In a plenary session focused on improving college readiness, Diana G. Oblinger, president and CEO of EDUCAUSE, noted that 30 percent of students don’t complete high school. A figure that staggering has a dramatic effect at the postsecondary education level. “College completion is an important domestic issue with global ramifications,” she said.

But what actually helps students prepare for and succeed in college? Carol G. Schneider, president of the Association of American Colleges and Universities, suggested that efforts to align practice with outcomes are getting more sophisticated. “There are lots of innovations out there,” she said. The question is, can the community synthesize them and build upon them? “We need to be much more intentional in helping students make needed connections,” she added. She and panelist Gerardo de los Santos, president and CEO of the League for Innovation in the Community College, exhorted college leaders to set aside differences among institutional missions. “It speaks to the need for all sectors to be more interdependent,” de los Santos said.

Mark Milliron, deputy director of postsecondary improvement at the Bill and Melinda Gates Foundation, observed: “What’s been a traditional strength of American higher education has been its diversity of mission.” But diversity shouldn’t be divisive, he said. On the contrary, diversity is a strength and a sign of flexibility—a flexibility that institutions now need to leverage.

Is that strength threatened by competition from universities in Russia, China, India, or elsewhere?

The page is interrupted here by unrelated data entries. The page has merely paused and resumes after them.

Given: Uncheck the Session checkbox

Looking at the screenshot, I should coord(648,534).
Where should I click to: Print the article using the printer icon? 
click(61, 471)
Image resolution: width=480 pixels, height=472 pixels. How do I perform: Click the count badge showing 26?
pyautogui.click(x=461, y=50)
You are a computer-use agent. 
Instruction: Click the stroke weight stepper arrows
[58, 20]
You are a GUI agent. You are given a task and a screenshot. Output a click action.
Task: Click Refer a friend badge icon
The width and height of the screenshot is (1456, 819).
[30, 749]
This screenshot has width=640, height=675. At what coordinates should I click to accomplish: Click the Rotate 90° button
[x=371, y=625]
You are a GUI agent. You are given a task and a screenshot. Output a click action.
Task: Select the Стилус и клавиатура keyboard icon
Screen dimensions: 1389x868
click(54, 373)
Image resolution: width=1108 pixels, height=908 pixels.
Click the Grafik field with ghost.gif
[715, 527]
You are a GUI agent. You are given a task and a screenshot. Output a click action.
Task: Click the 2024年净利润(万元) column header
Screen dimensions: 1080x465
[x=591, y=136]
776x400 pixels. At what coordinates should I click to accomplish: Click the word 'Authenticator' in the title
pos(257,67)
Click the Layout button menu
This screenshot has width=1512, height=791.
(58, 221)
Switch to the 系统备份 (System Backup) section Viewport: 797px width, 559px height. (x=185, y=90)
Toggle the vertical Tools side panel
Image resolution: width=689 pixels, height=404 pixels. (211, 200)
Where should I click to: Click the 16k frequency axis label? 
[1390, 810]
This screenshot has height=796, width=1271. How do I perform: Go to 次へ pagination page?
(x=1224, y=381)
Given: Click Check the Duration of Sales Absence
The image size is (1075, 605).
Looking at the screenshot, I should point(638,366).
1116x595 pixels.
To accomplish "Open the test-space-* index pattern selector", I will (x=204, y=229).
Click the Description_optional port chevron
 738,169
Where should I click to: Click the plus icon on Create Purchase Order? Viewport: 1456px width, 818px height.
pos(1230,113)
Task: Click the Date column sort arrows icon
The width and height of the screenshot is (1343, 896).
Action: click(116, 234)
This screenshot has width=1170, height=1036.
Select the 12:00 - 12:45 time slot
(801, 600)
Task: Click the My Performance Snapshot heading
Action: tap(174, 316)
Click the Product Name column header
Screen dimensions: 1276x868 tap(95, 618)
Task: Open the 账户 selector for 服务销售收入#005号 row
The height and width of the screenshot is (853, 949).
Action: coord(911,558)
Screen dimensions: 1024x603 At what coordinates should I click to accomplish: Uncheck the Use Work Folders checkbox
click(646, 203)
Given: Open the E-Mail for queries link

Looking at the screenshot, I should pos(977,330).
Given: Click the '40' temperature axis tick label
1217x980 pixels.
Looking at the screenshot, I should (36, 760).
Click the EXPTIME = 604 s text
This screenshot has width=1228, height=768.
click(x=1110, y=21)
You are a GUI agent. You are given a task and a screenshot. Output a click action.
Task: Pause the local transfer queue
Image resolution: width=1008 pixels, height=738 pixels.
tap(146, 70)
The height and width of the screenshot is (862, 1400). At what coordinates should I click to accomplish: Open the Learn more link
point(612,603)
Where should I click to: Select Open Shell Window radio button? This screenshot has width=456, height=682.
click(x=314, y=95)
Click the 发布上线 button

To Jonathan R. Cole, author of The Great American University, it may not matter. Foreign competition, he said, simply means that collective knowledge will be enhanced. Yet Cole was quick to point out the paradox of American higher education today: “We have the greatest university system in the world, yet we have a system that is challenged and deeply troubled and faces a series of threats. If we are so good,” Cole asked, “why do we feel so at risk?”

Graham Spanier, president of The Pennsylvania State University, offered at least a partial answer. Speaking shortly after his state’s governor announced dramatic cuts to higher education funding, Spanier joked, “We hear people confuse Penn State with the state pen, and there are days when I would love to have their funding.” Acknowledging that many states are similarly challenged, he added, “We will survive, but it is folly to pretend we will be able to continue what we have been able to do.”

Taken a step further, University System of Maryland CEO Brit Kirwan said cuts to the public sector threaten to bring about what he called a bigger risk—the under-education of the American population. “We can’t be the leader in things that matter if we can’t be the leader in educating our population,” he stated. “We have to find ways to deliver high-quality education at lower costs. And we have not been as effective as we need to be in communicating with our state leaders. We have to create a shared vision for the state.”

Crafting that shared vision—and arguing effectively for the continued funding of higher education—was also the theme of the 2011 Robert H. Atwell Lecture, delivered by Richard C. Levin. The Yale University president offered several rationales for public support of higher education, beginning with the benefits of university research. “Our elected officials need to know that discoveries of basic research drive commercial innovation,” Levin asserted, citing the Bayh-Dole Act as “intended to guarantee sufficient incentive to ensure that the benefits of research were widely shared.” Levin also described the softer but no less critical benefits of an educated population. “In the United States, there is simply no more effective route to self-improvement than higher education.”

Offering a business-centric perspective on colleges and universities was scholar Clayton M. Christensen, the Robert and Jane Cizik Professor of Business Administration at Harvard Business School. In the consumer product market, he explained, innovation that results in improvements to existing products enables market leaders to maintain their positions while the minor players simply replicate what the innovators are doing. But when those smaller competitors practice so-called disruptive innovation, they are able to change the dynamics of the market and come out winners.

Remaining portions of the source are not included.